Next release: the following features are planned for the next release and are under active development.
- Flexible data layout for input and output data.
- New IO routines that wrap around MPI's Split Collective Data Access Routines to help overlap of large IO operation and computation.
- Support to Chebyshev transform.
2012-10-08: version 1.5.847 (Download)
- 2DECOMP&FFT now has a stringent test suite for quality assurance. Discovered and fixed bugs in the halo-cell support code and in the memory management code which in rare cases could crash the library.
- Introduced padded-alltoall optimisation to the communication code. This could potentially improve performance for small message passings on some Cray systems.
- Introduced utility routines that make allocating 3D distributed arrays easier.
- Fixed a bug in the FFTPACK5 engine (FFTPACK 5.0 can produce incorrect results for certain problem size, fixed in version 5.1).
- Added support to the T3PIO library to improve I/O performance on LUSTRE file system.
- Added experimental API to allow integration with the Global Arrays Toolkit. More details here.
2011-10-12: version 1.4.682 (Download)
- The previous release was wrongly marked as version 1.3.319 at some websites promoting open-source software. So this new version starts from 1.4.x to avoid any confusion.
- MAJOR NEW FEATURE - new experimental API to support overlap of communications and computations in applications. More details here.
- Much improved IO library with refactored code, new functions and bug fixes. Please note there are minor adjustments of the parameter lists of several I/O routines. Refer to the IO API page for more details.
- Much improved halo-cell communication code, now supporting arbitrary global data size, data structures defined using global coordinate, and periodic boundary conditions.
- More sample applications.
- Many bug fixes and minor improvements.
2011-07-08: version 1.1.319 (Download)
- Reintroduced the IBM ESSL implementation of the FFT library, to be used on IBM hardware such as Blue Genes and other PowerPC based machines where ESSL is available.

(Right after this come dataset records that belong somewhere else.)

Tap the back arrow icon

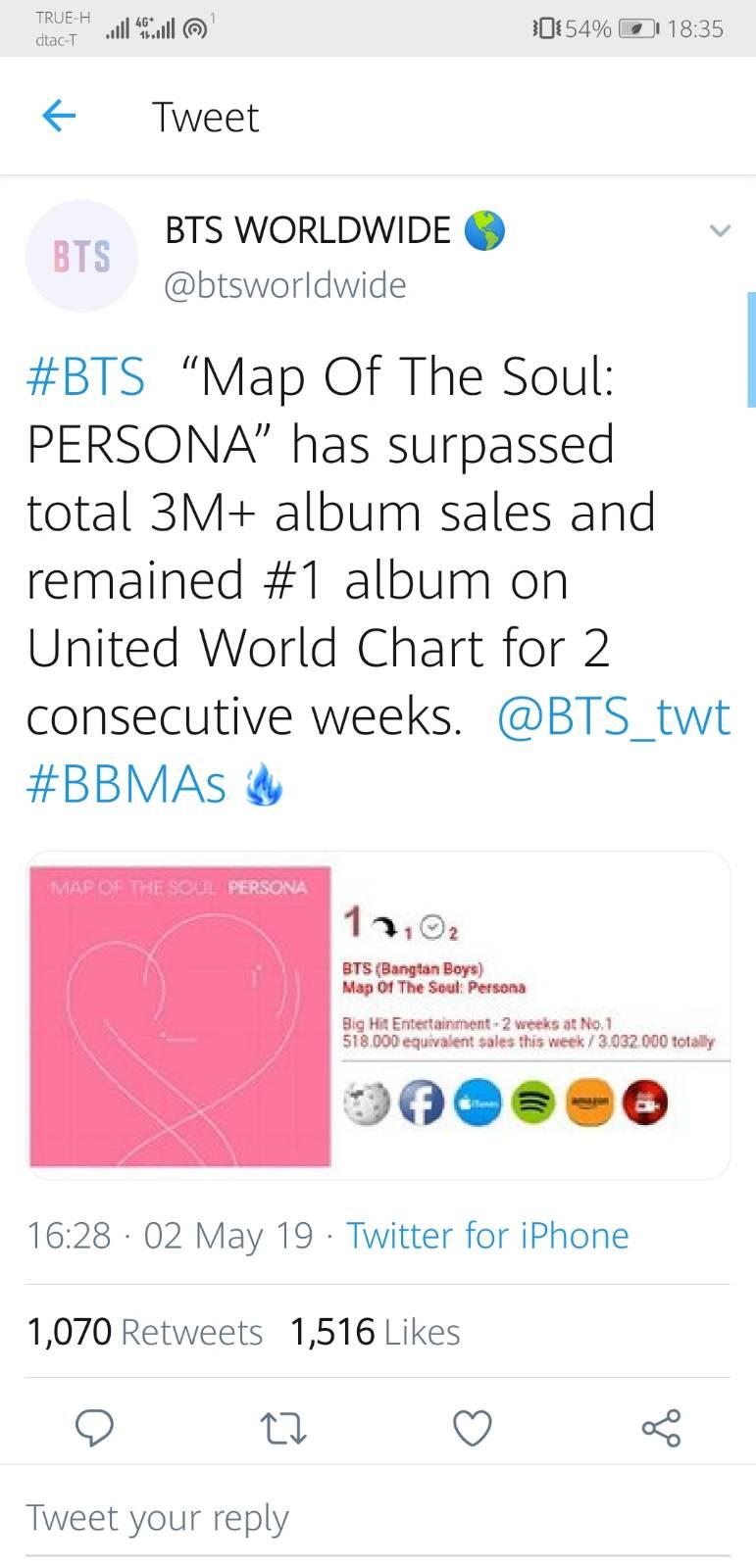pos(59,117)
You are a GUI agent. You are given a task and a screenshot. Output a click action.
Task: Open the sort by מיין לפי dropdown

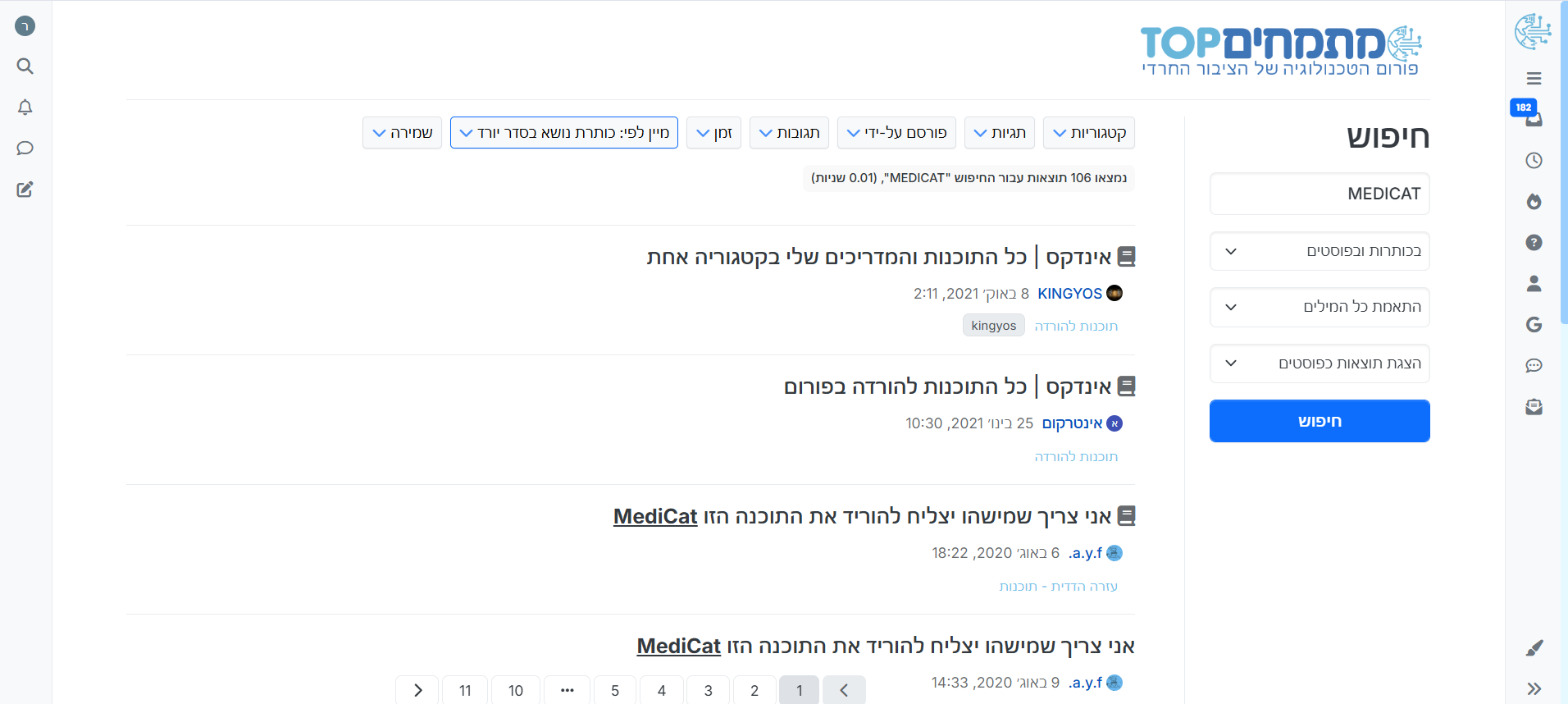tap(564, 133)
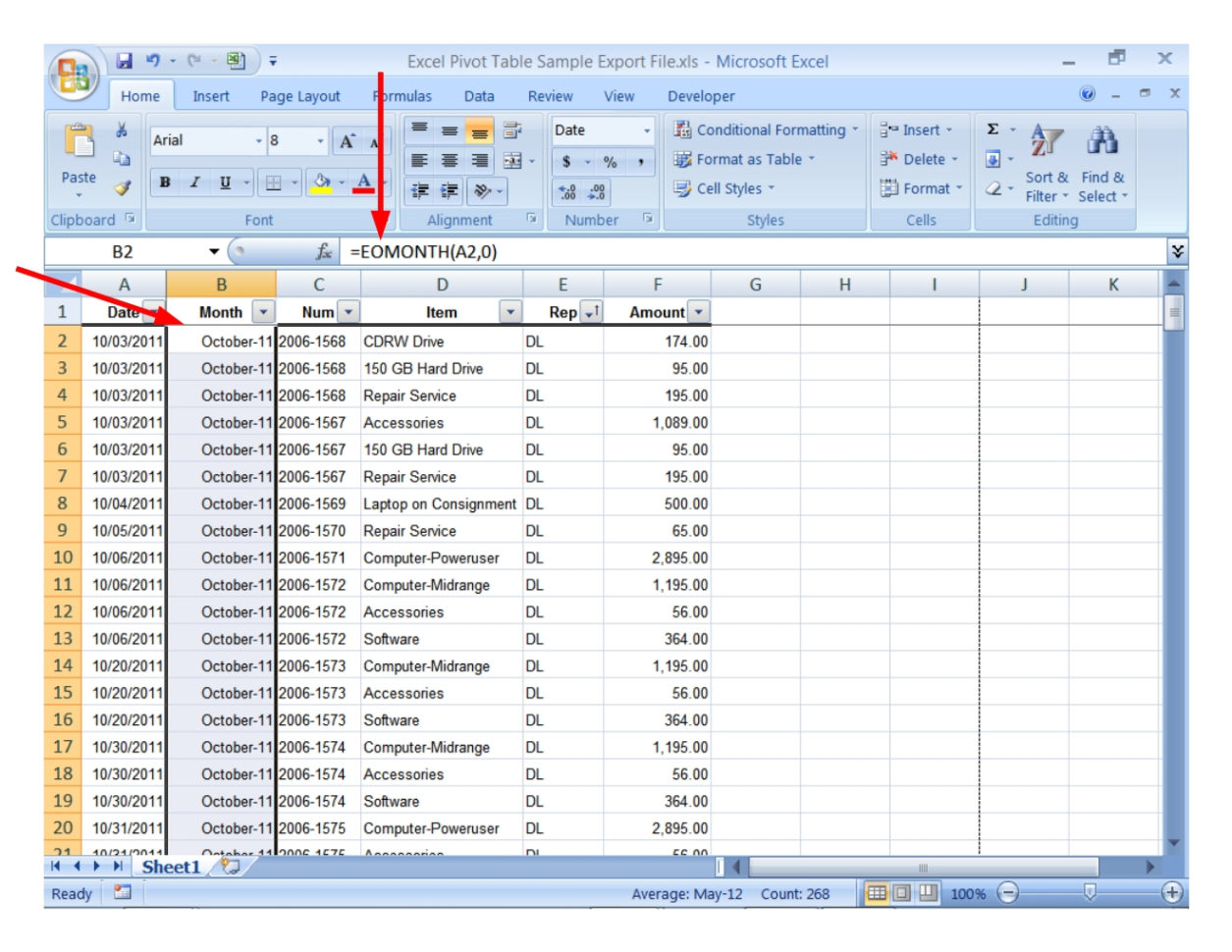Screen dimensions: 1232x952
Task: Toggle italic formatting
Action: click(195, 183)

- A new FFTW implementation using the Fortran 2003 interface provided by the latest FFTW 3.3-beta1. The old implementation using the legacy Fortran interface remains. The main benefit of the new Fortran 2003 interface is the guaranteed memory alignment which may offers performance improvement on certain hardware/compiler combinations, although this is not seen on my test hardware.
- A new sample application allowing to crosscheck the parallel FFT result against P3DFFT.
2011-06-12: version 1.1.273 (Download)
- Better handling of the MPI buffers using global data strucutres in the 2D decomposition library, resulting in significant speed-up (more than 20% on a Cray XE6) for all communication code.
- Special branch of code to optimise the FFT performance when 1D decomposition is actually in use as a special case of 2D decomposition, again resulting in significant speed-up. Read this note if you want to parallelising applications using the 1D decomposition.
- Optimisation of several FFT engines by using in-place transforms when computing the underlying 1D FFTs.
- Introduced an option that allows overwriting the FFT input. This can reduce the memory footprint of the library and may improve performance.
2011-05-04: version 1.0.246 (Download)
- Initial public release.
- General-purpose 2D pencil decomposition module.
- Distributed 3D Fast Fourier Transform.
- Halo-cell support allowing explicit message passing between neighbouring blocks.
- Parallel I/O module using MPI-IO to handle the input/output of data sets.
- System V IPC shared-memory optimisation of the communication code.
- Interface with most popular external FFT libraries: FFTW, ACML, MKL, FFTE and FFTPACK.